====== Reading passage ======

We must not abandon Africa: Tim Costello
Monday, June 20, 2016
World Vision chief executive Tim Costello has called on the Australian Government to restore aid funding to Africa with the United Nations warning of large-scale food shortages across southern Africa by next month, fears that almost 50 million people will need food aid by Christmas, and the looming closure of the world’s largest refugee camp.
Australian aid to Sub-Saharan Africa has been slashed by 70 per cent as part of $11 billion in aid cuts by the Coalition Government over the past three years.
On the eve of World Refugee Day, June 20, Mr Costello said Africa was now confronting its worst food crisis since 1985, with almost 2.7 million children already suffering acute malnutrition.
In addition, Kenya has announced it will close the world’s largest refugee camp, Dadaab, casting more than 300,000 people into an uncertain future.
“When Australia cut its aid budget to Africa by 70 per cent we turned our backs on some of the poorest people on Earth,” Mr Costello said.
“But Africa is now asking for help to avert a humanitarian crisis and we must do what we can.”
Mr Costello said three major events were set to stretch already frayed humanitarian resources: the ongoing impacts of one of the strongest El Nino in 50 years, which has produced widespread drought, floods, hunger and food shortages; the closure of Dadaab, affecting 327,000 people – including 192,000 children; and an ever-worsening crisis in Syria.
The UN has warned that food will start running out on a large scale in southern Africa by next month, while the World Food Programme predicts that by Christmas, 50 million people will need food support, with tens of millions more facing food and water shortages in Asia, Latin America and the Pacific regions. The Southern African Development Community said this week that 2.7 million children were already suffering from acute severe malnutrition.

====== Dataset excerpts ======

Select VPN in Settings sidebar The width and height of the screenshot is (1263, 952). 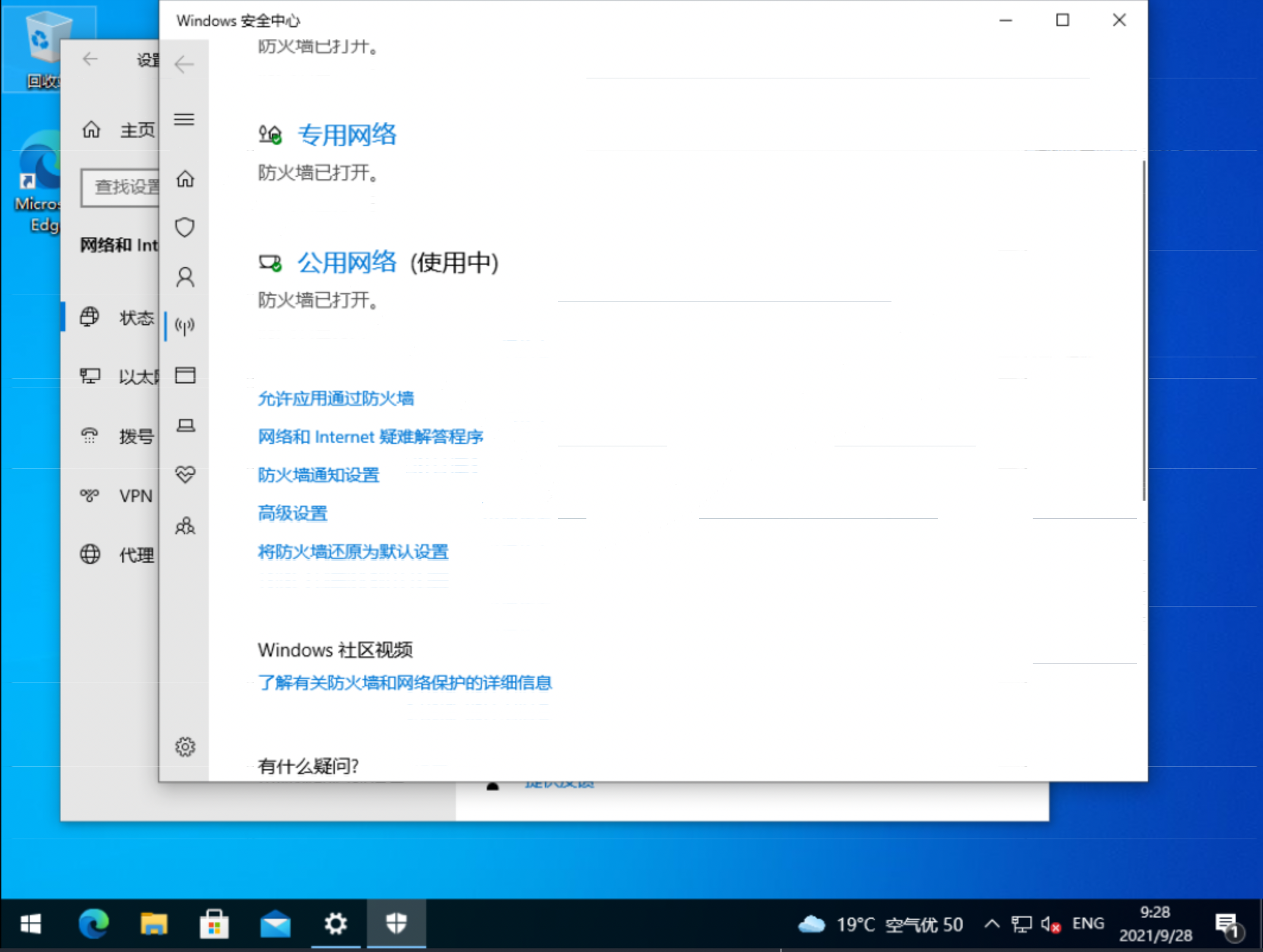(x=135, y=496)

======
====== Dataset excerpts ======

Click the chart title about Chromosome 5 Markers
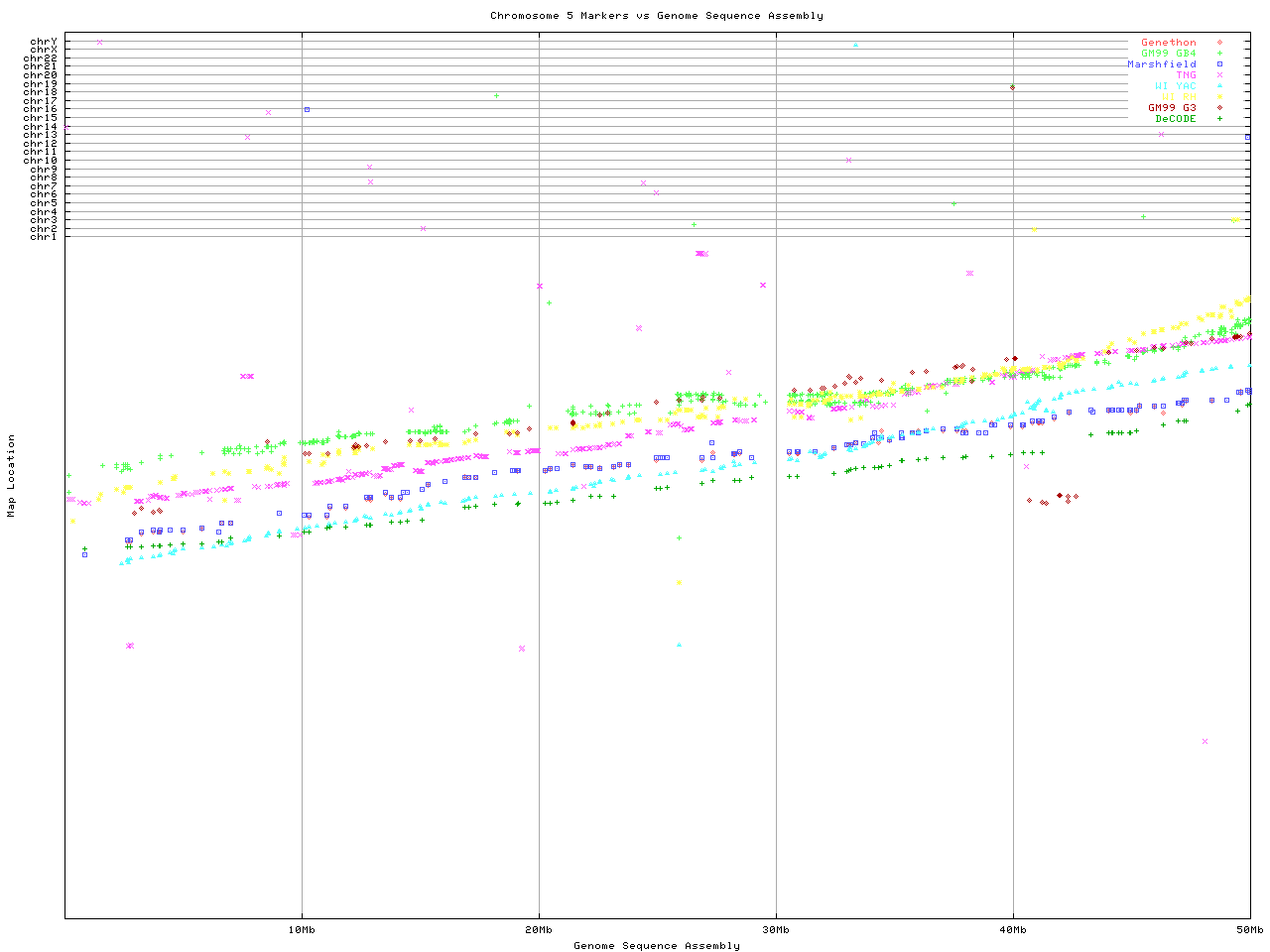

======

# Task statement
Revise the stretch of the Africa aid article from "Australian aid to" through "suffering acute malnutrition.", putting "federal government" in place of "Coalition Government". The listing above isn't required for this work.

# Result of this task
Australian aid to Sub-Saharan Africa has been slashed by 70 per cent as part of $11 billion in aid cuts by the federal government over the past three years.
On the eve of World Refugee Day, June 20, Mr Costello said Africa was now confronting its worst food crisis since 1985, with almost 2.7 million children already suffering acute malnutrition.